Top of Provided passage
Simultaneous removal of As(V)/Cr(VI) and acid orange 7 (AO7) by nanosized ordered magnetic mesoporous Fe-Ce bimetal oxides: Behavior and mechanism.

In this study, nanosized ordered magnetic mesoporous Fe-Ce bimetal oxides (Nanosized-MMIC) with highly well-ordered inner-connected mesostructure were successfully synthesized through the KIT-6 template method. This Nanosized-MMIC displayed excellent adsorption capacities for As(V), Cr(VI) and AO7, and the corresponding calculated maximum adsorption capacities of material were 111.17, 125.28 and 156.52 mg/g, respectively. As(V) and Cr(VI) removal by Nanosized-MMIC were slightly dependent on the ionic strength but highly solution pH-dependent, the coexistent silicate and phosphate ions competed remarkably with both As(V) and Cr(VI) for the adsorption active site. Mechanisms indicated As(V) and Cr(VI) formed inner-sphere complexes on Nanosized-MMIC interface via the electrostatic interaction and surface complexation, while the total organic carbon (TOC) change demonstrated that AO7 could be removed completely and no organic intermediates formed through the adsorption process. In addition, Nanosized-MMIC also possessed superior adsorption performance in As(V)/Cr(VI)-AO7 binary systems, and the reusable and regeneration properties indicated that the obtained nanomaterials could maintain at a comparatively high level after several recycling. Finally, fixed-bed experiments suggested the Nanosized-MMIC was expected to have a promising excellent nano-adsorbent with high application potential for co-existed toxic heavy metals and organic dyes removal in practical wastewater treatment.
Bottom of Provided passage
Top of Input data
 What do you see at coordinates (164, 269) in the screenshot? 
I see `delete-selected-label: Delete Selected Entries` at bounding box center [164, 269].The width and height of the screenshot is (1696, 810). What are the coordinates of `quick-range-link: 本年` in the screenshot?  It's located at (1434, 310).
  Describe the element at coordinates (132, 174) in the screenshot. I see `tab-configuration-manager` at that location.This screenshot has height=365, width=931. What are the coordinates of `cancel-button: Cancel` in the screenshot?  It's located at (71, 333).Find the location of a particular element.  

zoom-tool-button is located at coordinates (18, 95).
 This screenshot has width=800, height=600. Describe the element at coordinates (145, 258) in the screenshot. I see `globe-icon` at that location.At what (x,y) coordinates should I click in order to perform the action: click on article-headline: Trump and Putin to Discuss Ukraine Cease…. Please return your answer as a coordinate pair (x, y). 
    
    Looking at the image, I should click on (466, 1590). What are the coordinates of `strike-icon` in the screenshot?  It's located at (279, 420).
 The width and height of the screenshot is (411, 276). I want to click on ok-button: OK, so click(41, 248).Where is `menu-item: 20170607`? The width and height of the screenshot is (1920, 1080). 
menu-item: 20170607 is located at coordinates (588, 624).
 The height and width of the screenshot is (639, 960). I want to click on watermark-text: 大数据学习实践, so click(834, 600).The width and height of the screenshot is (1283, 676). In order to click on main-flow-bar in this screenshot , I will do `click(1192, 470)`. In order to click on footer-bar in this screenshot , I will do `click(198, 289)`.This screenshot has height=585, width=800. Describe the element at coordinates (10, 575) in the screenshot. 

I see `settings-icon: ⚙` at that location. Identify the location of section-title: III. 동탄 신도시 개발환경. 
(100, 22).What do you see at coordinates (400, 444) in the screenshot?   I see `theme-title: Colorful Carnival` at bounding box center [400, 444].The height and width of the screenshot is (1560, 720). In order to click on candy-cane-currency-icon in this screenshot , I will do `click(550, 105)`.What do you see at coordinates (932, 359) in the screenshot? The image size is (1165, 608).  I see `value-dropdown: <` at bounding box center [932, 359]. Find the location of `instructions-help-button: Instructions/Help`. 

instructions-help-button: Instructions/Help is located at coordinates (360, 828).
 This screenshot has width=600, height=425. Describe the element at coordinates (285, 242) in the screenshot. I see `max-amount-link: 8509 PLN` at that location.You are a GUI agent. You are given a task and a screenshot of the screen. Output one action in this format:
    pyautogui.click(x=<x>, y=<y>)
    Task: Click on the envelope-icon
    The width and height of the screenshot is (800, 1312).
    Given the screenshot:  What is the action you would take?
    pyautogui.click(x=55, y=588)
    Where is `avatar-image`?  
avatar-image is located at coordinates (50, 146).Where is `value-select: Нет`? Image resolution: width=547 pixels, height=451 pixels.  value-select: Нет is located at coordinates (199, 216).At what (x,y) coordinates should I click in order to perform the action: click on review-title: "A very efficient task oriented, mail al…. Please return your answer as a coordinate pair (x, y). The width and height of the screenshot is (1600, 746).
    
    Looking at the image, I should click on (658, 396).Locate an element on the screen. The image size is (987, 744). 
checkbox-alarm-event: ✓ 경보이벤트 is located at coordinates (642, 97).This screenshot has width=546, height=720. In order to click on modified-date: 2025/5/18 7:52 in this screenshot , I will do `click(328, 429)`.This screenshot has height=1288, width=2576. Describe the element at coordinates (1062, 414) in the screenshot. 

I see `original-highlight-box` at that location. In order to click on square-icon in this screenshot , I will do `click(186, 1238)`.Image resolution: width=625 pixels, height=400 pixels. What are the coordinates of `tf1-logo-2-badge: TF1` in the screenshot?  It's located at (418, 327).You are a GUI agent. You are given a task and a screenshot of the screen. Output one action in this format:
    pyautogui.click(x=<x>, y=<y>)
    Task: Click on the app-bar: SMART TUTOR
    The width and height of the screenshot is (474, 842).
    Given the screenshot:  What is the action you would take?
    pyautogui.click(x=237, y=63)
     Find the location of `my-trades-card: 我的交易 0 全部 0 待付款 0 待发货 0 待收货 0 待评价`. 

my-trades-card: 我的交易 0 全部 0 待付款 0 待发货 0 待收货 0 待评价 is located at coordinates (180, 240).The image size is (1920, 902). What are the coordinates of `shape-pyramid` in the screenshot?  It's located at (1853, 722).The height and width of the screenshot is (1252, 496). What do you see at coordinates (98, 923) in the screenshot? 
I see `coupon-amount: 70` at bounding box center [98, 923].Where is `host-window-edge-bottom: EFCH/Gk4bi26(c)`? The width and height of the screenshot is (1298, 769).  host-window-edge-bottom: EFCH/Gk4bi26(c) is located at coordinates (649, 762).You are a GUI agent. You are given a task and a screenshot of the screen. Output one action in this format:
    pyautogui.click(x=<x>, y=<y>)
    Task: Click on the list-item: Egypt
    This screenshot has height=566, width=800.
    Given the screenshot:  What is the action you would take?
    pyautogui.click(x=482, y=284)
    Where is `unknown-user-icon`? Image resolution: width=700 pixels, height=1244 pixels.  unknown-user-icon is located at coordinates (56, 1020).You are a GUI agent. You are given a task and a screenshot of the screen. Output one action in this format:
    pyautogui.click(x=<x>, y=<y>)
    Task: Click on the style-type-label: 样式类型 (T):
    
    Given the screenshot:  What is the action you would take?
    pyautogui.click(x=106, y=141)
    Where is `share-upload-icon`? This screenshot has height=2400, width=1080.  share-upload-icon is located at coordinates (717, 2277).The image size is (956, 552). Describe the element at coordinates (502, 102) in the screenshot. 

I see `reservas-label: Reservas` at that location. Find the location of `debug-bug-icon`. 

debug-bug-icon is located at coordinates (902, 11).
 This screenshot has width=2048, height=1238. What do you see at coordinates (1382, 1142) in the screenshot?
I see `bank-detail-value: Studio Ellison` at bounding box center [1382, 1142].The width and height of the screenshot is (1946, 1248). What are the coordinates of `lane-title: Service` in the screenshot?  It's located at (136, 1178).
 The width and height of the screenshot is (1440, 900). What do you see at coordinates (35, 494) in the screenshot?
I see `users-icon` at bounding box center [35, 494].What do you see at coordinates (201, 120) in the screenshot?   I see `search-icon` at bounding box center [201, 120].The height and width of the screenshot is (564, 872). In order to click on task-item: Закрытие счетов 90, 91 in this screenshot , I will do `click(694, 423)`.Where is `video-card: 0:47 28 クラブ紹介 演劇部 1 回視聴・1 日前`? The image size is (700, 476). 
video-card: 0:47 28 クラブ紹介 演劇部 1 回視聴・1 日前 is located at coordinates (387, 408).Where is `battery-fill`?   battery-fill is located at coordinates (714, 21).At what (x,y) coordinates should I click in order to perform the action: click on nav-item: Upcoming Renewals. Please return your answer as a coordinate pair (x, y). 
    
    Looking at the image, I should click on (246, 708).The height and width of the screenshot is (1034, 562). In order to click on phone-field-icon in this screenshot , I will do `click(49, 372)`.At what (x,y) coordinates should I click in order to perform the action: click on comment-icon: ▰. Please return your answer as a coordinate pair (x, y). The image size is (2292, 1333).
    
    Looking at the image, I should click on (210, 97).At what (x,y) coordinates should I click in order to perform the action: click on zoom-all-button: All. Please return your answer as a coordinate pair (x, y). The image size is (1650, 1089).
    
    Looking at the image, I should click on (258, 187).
Bottom of Input data
## Your assignment
List each pollutant for which the Fe-Ce bimetal oxide abstract above gives a calculated maximum adsorption capacity, along with that capacity.

## Exercise result
- As(V): 111.17 mg/g
- Cr(VI): 125.28 mg/g
- AO7: 156.52 mg/g